Information given: Begin
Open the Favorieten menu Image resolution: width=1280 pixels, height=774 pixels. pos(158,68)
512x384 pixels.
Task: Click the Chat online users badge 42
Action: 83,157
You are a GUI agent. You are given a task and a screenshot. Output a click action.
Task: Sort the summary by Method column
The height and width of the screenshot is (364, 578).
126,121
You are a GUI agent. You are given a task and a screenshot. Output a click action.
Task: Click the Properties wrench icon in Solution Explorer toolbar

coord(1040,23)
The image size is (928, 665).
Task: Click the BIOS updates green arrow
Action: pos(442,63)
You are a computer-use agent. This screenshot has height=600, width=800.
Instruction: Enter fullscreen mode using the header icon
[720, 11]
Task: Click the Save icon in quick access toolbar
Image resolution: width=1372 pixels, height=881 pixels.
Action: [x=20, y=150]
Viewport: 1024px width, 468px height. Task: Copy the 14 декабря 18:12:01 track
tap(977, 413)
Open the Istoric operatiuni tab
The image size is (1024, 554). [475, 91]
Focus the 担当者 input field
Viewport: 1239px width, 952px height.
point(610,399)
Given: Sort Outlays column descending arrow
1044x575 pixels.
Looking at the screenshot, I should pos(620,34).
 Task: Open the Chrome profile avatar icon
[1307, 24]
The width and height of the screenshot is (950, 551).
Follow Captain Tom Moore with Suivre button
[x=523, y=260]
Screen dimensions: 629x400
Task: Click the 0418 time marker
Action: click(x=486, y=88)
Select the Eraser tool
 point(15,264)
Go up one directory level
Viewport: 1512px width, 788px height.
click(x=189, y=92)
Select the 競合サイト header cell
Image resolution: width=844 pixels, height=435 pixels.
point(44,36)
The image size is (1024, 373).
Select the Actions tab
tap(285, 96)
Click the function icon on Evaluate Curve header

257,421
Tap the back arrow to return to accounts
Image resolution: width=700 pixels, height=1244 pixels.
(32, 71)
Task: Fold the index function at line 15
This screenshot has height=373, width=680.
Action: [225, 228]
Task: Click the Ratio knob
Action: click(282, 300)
Information given: End
_Task brief_
Filter the entries down to the lines with the word "Sort" in them, and copy those lines.

_Solution for this problem_
Task: Sort the summary by Method column
Given: Sort Outlays column descending arrow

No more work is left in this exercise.